**To do**
Only the lines from the one containing "Given: Click the Investment Time Span label" through the end of the material should be printed, exactly as they appear. Leave out pictures.
───── Data in this exercise ─────
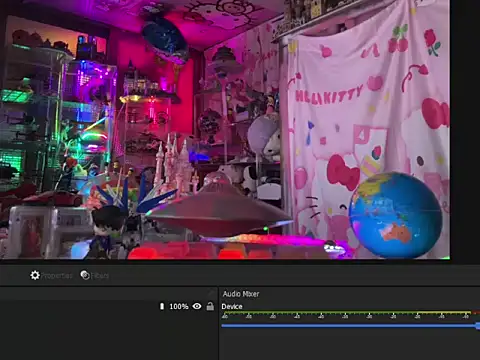Set Device volume on the blue slider
480x360 pixels.
(350, 325)
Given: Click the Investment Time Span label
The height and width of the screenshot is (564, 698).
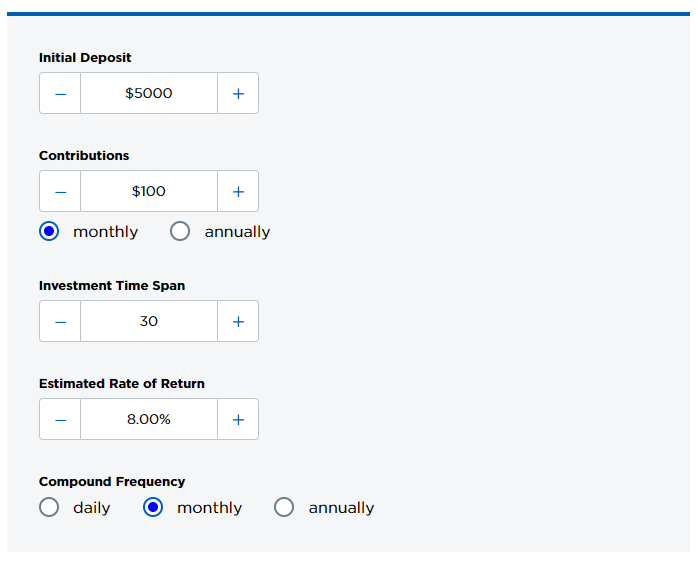Looking at the screenshot, I should click(x=112, y=285).
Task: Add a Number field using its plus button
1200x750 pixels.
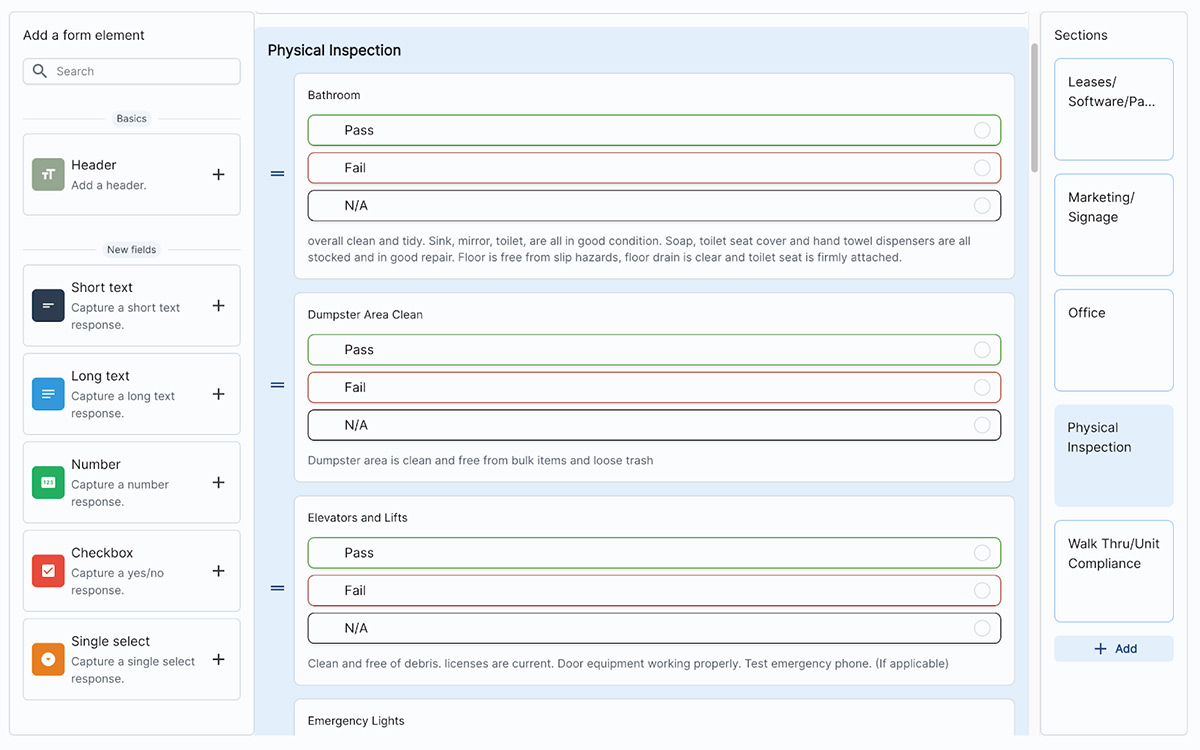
─────
**Completed exercise**
Given: Click the Investment Time Span label
The height and width of the screenshot is (564, 698).
Looking at the screenshot, I should click(x=112, y=285).
Task: Add a Number field using its plus button
1200x750 pixels.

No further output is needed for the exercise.